BEGIN

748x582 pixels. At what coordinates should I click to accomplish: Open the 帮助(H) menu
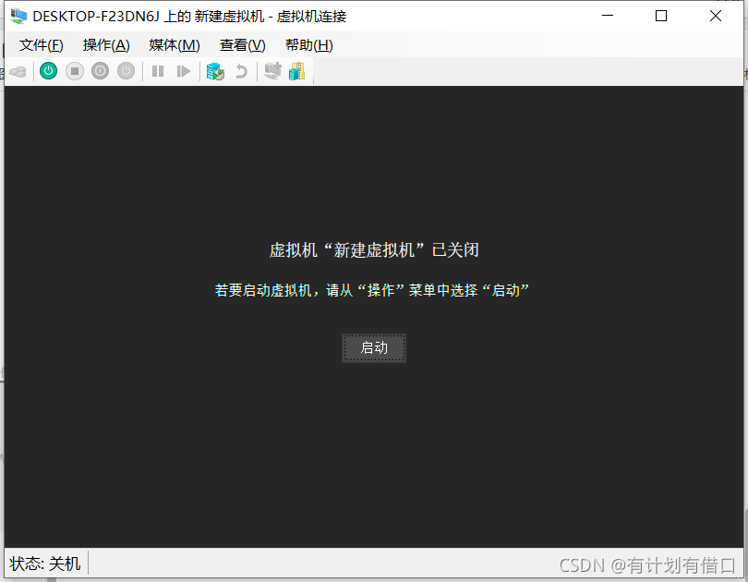tap(308, 44)
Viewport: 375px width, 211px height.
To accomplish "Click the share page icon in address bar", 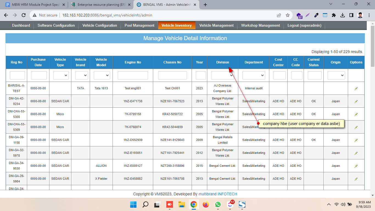I will pos(279,15).
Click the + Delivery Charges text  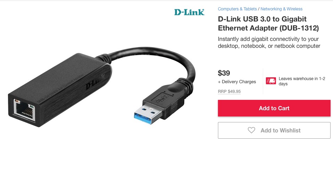pyautogui.click(x=237, y=82)
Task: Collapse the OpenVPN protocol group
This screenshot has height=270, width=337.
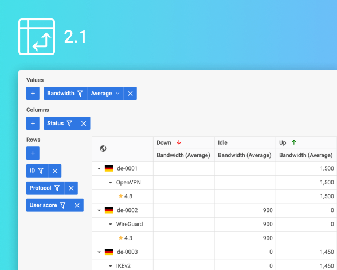Action: click(111, 183)
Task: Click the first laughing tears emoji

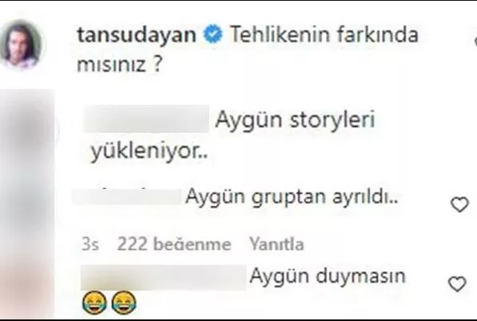Action: tap(94, 303)

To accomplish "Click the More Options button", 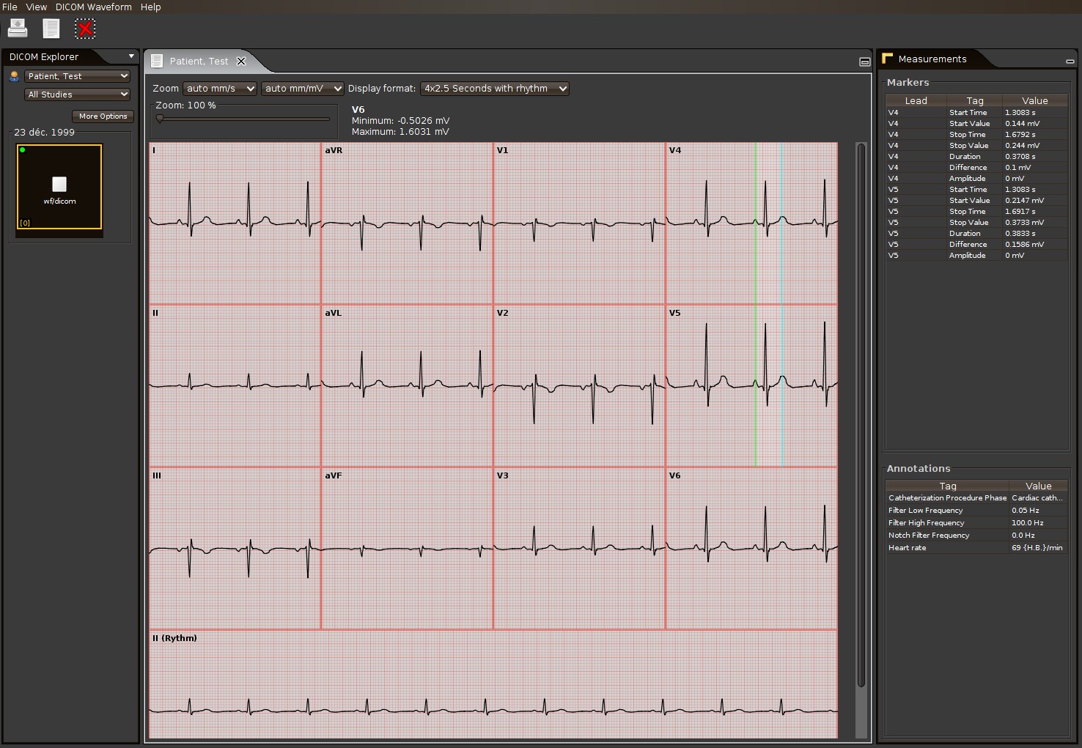I will pos(103,116).
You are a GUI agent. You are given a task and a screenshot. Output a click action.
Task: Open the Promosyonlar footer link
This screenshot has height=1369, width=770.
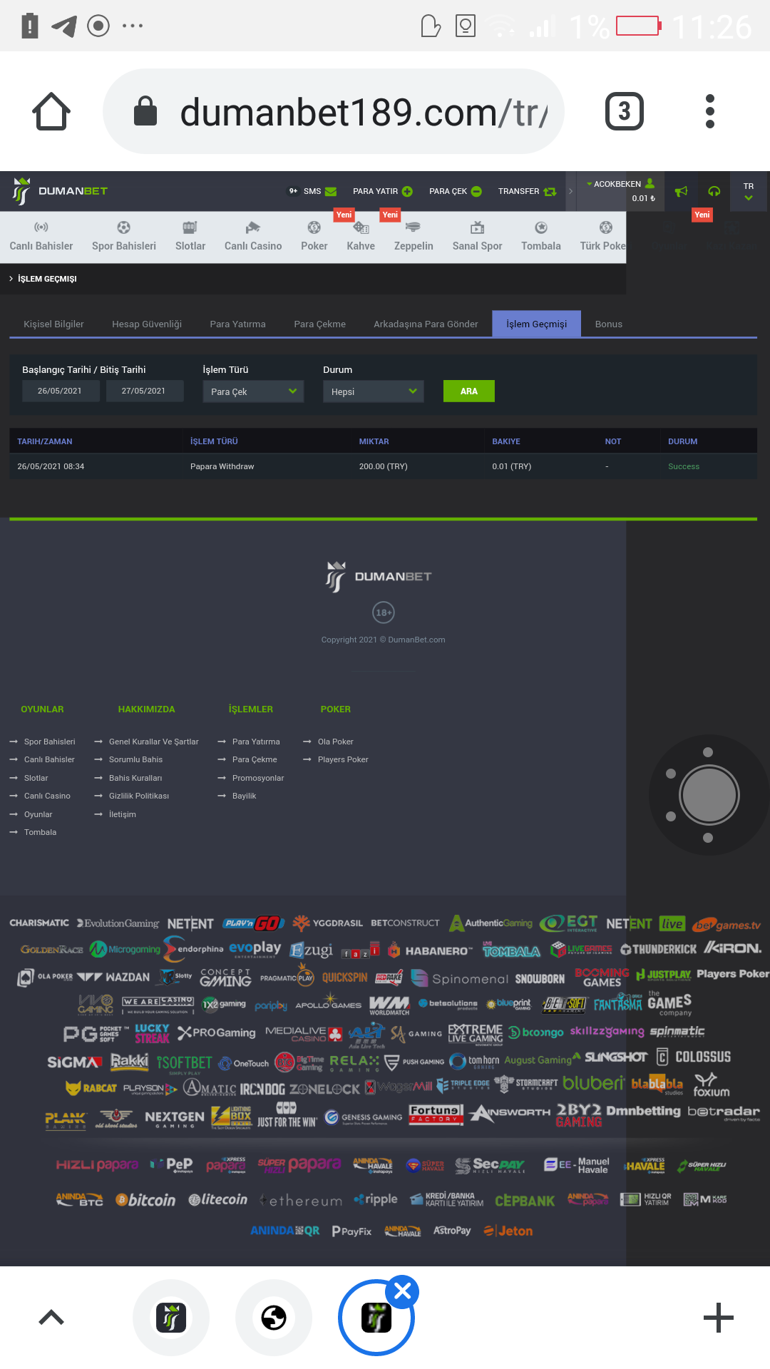(257, 778)
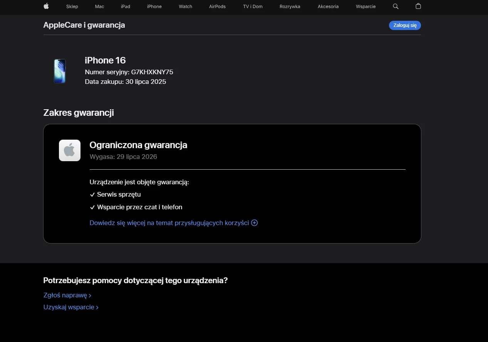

END

> WORK TO COMPLETE
Beginning with the line that contains "You are a GUI" and ending with the last line of the data, restate each line word for word. Exclude the pictures.

> EXERCISE ANSWER
You are a GUI agent. You are given a task and a screenshot. Output a click action.
Task: Open the Promosyonlar footer link
This screenshot has height=1369, width=770.
(257, 778)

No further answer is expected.